イメージにとらわれず、作品に真摯に向き合うハリウッド・スター
主演作「コンスタンティン」(2005)が25日(日)にテレビ朝日系で放送。端正な顔立ちで、神秘的な美しさを持つキアヌ・リーブス。'86年に「栄光のエンブレム」でアメリカ映画デビューを果たすも、「2番手役ばかりでは欲求不満になる」とハリウッドへ。そして、青春カルトムービー「リバーズ・エッジ」('86)で注目を集め、「ビルとテッドの大冒険」('89)のおバカ全開のコメディーや、男娼をミステリアスな魅力で演じた「マイ・プライベート・アイダホ」('91)、オフビートなアクション「ハートブルー」('91)に出演。また、アート色の強い、フランシス・フォード・コッポラ監督の「ドラキュラ」('92)、ベルナルド・ベルトルッチ監督の「リトル・ブッダ」('93)などにも挑戦している。「俳優として望んでいることは、バラエティーに富んだキャラクターに挑戦すること」と語るキアヌらしく、イメージが定着することを好まず、出演作のジャンルは多岐にわたる。

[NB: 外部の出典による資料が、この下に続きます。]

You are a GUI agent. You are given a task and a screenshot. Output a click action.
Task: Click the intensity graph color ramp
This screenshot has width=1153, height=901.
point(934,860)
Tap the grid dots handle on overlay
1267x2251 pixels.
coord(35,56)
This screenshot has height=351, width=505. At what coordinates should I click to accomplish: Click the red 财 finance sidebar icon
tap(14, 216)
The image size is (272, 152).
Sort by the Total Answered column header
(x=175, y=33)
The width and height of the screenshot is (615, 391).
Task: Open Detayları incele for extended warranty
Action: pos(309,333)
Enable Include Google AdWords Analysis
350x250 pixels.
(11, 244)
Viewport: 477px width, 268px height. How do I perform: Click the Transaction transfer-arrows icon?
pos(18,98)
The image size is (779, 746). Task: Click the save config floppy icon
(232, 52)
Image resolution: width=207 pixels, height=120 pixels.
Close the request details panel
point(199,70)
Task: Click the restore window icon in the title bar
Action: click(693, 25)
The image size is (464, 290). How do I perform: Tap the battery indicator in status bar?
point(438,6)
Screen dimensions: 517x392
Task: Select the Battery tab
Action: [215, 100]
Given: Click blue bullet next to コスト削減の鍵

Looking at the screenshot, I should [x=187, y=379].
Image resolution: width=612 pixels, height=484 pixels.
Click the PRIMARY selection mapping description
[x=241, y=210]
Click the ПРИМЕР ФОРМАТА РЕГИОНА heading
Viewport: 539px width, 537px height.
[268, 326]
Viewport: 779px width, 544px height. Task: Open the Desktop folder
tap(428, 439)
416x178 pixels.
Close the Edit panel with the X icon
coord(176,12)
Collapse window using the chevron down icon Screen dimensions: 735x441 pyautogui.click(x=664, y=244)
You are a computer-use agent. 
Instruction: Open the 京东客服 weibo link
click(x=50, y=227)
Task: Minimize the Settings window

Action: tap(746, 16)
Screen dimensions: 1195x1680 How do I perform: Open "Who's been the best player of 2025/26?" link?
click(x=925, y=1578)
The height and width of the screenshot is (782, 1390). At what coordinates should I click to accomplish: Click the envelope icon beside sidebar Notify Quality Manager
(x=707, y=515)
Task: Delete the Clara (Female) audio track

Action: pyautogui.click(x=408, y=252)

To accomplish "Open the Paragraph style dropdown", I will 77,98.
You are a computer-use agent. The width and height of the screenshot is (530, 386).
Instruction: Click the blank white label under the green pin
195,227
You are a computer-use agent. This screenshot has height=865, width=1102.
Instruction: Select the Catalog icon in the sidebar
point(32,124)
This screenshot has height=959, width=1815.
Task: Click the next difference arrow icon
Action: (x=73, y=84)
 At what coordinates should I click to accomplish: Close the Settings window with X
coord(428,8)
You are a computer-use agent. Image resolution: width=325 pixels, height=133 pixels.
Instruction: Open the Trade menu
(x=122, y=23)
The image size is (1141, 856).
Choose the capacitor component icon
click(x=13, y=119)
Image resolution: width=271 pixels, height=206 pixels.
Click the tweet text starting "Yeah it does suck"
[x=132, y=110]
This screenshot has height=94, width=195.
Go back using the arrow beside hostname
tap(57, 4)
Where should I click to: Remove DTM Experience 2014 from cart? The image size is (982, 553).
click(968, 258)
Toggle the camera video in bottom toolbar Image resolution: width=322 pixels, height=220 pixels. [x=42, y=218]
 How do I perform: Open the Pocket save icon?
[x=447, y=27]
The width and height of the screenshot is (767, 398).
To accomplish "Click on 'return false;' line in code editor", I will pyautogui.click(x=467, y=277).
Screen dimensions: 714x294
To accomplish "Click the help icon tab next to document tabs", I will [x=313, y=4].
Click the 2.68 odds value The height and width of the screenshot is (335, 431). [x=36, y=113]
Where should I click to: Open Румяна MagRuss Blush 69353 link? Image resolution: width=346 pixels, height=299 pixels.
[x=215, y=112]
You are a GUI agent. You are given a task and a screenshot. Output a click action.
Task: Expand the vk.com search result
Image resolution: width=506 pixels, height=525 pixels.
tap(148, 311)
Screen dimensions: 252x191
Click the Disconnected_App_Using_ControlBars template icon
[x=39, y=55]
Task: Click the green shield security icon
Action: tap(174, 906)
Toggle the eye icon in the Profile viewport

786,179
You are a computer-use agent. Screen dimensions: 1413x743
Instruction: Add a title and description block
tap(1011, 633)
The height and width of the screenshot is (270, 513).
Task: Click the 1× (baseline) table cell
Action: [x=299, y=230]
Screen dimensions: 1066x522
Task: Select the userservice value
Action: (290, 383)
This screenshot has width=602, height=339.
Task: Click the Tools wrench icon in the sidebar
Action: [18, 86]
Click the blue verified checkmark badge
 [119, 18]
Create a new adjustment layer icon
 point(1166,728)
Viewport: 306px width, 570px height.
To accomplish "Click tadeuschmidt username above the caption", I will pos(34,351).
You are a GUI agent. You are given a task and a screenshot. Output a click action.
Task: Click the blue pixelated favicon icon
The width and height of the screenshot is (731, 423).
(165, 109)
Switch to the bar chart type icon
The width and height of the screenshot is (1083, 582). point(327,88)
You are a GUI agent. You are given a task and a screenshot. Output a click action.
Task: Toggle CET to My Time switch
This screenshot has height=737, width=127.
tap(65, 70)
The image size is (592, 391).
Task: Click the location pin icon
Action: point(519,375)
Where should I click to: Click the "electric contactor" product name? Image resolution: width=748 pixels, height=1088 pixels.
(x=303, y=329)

だが、作品数に対して、当たり役には恵まれていなかったキアヌ。そんな彼をビッグ・スターの地位へと導いた作品が「スピード」('94)だ。身体を作り、80%のスタントに自ら挑戦、全世界でヒットを記録するが、彼は正統派ヒーローのイメージを打ち消すようにサイバーSFの「JM」('95)、犯罪ラブ・ストーリーの「フィーリング・ミネソタ」('96)、オカルト・サスペンス「ディアボロス 悪魔の扉」('97)などを選択。その後キアヌは、映像分野にも大きな影響を与えた「マトリックス」('99)に出演、世界中でカルト的な人気を呼び、全3作のシリーズ化がされ、キアヌ自身もトップ・スターの座を不動のものにした。だが、それ以降は白血病を患う妹の看病のため仕事をセーブし、2年ぶりに主演した「コンスタンティン」では、神にさえ文句を言うアンチ・ヒーローを、減量や話し方の工夫を施し好演。また、実写映像のデジタルペイントという手法で独特の映像世界を作り出した「スキャナーダークリー」(2006)で、3つのアイデンティティーに精神を引き裂かれていく麻薬の潜入捜査官を演じるなど、再びコンスタントに映画出演する。作品により自分を高め、予算規模やジャンルにとらわれないキアヌの新作は、1951年にマイケル・レニーが主演した未来SF映画のリメーク作、「ザ・デイ・ジ・アース・ストゥッド・スティル(原題)」で、12月に公開が予定されている。地球壊滅の危機を警告するため、地球を訪れる宇宙人役を演じる彼の演技に注目だ。

PROFILE
'64年9月2日、レバノン・ベイルート生まれ。作品によって、体重を増減させたり、鼻ピアスやモヒカン刈りにするなど、役作りの徹底ぶりには定評がある。また、誠実な二枚目青年を演じても見事にはまり、「ラジオタウンで恋をして」('90)や「雲の中で散歩」('95)、「恋愛適齢期」(2003)、「イルマーレ」(2006)など恋愛作品も多数。「スピード」「イルマーレ」で共演したサンドラ・ブロックとは、非常に仲が良く、彼女はキアヌを、天性の親切さと純粋な心を持っている感じと評していた。そんな話を裏付けるべく、大のバイク好きでも知られる彼は、“マトリックス”シリーズの成功は、特殊効果チームの功績が大きいと、クリエーターチーム全員にハーレーダビッドソンを贈ったという逸話もある。